SENSOR SHORTAGE TO HIT MODERN CLASSICS
1980s and 1990s Audis, VWs and Rovers kept off the road by switch and sensor failures
Enthusiasts and mechanics are warning that the focus on ECU (electronic control unit) problems by the European body representing classic car clubs (FIVA) is missing the point, and that there is a far more serious problem facing 1980s and 1990s cars.
Switches and sensors that connect and feed information to the ECUs of modern classics are in very short supply in some cases, and this shortfall could keep cars off the road almost indefinitely.
FIVA has claimed that ECUs were the main source of concern because their failure would permanently keep classics off the road. Experts have since argued this is not the case because new control units can be used, or the old ones reprogrammed.
However, switches and sensors could be a tougher problem. Audi can no longer supply coolant temperature sensors for Quattros, for example, and Volkswagen Corrado headlight switches are scarce.
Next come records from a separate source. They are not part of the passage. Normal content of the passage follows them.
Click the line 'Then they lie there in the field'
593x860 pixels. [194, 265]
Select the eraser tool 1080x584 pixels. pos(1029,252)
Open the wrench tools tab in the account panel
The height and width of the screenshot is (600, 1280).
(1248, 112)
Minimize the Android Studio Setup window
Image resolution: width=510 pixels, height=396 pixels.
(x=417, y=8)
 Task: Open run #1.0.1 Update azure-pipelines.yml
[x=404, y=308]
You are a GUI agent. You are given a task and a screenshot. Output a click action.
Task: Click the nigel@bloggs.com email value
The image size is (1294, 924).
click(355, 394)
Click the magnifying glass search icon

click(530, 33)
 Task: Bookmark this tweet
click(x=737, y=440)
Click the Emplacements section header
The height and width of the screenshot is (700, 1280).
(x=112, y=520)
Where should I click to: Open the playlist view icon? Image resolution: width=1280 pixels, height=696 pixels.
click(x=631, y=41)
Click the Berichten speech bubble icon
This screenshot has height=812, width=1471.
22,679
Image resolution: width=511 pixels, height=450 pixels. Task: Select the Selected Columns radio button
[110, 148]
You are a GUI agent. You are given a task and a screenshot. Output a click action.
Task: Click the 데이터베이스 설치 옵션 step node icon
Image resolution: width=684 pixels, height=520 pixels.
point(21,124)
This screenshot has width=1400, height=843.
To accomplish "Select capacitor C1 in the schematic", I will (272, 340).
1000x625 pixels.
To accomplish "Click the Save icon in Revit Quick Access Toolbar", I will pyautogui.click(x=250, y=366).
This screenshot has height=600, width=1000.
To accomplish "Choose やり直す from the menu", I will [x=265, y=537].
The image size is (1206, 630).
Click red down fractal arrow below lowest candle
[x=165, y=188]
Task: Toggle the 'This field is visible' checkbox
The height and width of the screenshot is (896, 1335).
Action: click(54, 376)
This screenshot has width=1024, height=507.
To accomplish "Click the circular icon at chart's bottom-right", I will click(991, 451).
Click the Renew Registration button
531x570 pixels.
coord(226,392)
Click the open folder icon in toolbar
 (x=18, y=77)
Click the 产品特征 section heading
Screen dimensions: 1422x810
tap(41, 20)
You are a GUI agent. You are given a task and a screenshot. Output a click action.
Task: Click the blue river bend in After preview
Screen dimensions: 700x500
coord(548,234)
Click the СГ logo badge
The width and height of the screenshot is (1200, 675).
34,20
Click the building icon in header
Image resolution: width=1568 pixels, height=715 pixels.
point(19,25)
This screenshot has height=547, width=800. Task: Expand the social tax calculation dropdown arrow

Roger Galvin, chairman of the Quattro Owner’s Club, tells CCW’s sister title Modern Classics, ‘It’s an ongoing issue and we have approached Audi. Sadly, we haven’t got anywhere.’
Alex Sebbinger is the chairman of the Rover 800 Owner’s Club and feels parts for the 800 and its sister the Honda Legend can be hard to source. ‘Igniter packs and crank sensors for the 2.7 Honda V6 are prone to failure and very hard to source now. Both have the potential to keep our classics off the road,’ he says.
‘FIVA is supposed to represent the interests of classic car owners throughout Europe,’ he contiunues, ‘and a basic part of this is ensuring that those components most prone to failure are remanufactured. While the debate on ECUs is noble, ECUs can be superseded – a lot of the switches and sensors can’t. Surely these should be the priority?’
The Federation of British Historic Vehicle Clubs (FBHVC) disagrees. Communications director Geoff Lancaster says, ‘There are many seemingly insignificant parts that can ground a car. EU manufacturers are required to provide spares back-up for 10 years, and working with FIVA to extend this is unlikely to work. It is uneconomic for the manufacturers, especially for the less remarkable mass market cars. We therefore have to fall back on specialists, and many clubs commission batches of parts.’
Marque specific vehicle breakers are still the best option for finding replacement parts and one expert suggests that not all marques are affected by the sensor and switch shortage. Classic BMW breaker Ian Thompson, who runs Linwar Motors in Southport, says, ‘We have drawers of electronic components for 1980s and 1990s examples. I’ve been breaking BMWs since the 1960s and we have a large warehouse full of almost any part you care to name. We’re not feeling the effects of any shortages.’
The solution for some clubs is to look overseas to source parts – with several Chinese companies making bits that aren’t now offered in Great Britain. The VW Corrado Club has ordered parts in bulk for sale to its members. It has imported headlamp switches among other bits and pieces from China, but only big clubs and organisations can afford to buy in bulk.